### Data for the task
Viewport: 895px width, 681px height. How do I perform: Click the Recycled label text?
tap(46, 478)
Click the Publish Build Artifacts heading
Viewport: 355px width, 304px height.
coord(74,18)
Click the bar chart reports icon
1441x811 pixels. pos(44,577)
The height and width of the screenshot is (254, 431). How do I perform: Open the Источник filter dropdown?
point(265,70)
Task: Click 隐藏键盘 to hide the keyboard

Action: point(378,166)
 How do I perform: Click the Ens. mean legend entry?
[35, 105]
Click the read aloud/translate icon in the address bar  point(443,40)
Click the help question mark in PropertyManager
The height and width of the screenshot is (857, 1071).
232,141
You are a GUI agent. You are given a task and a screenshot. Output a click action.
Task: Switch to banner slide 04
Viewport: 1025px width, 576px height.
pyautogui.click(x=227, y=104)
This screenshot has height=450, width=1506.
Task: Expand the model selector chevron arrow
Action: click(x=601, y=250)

### Your task
Everything from the line with "How do I perform: Click the Ens." through the last line of the data is to be retyped verbatim, with no other text.

### Task solution
 How do I perform: Click the Ens. mean legend entry?
[35, 105]
Click the read aloud/translate icon in the address bar  point(443,40)
Click the help question mark in PropertyManager
The height and width of the screenshot is (857, 1071).
232,141
You are a GUI agent. You are given a task and a screenshot. Output a click action.
Task: Switch to banner slide 04
Viewport: 1025px width, 576px height.
pyautogui.click(x=227, y=104)
This screenshot has height=450, width=1506.
Task: Expand the model selector chevron arrow
Action: click(x=601, y=250)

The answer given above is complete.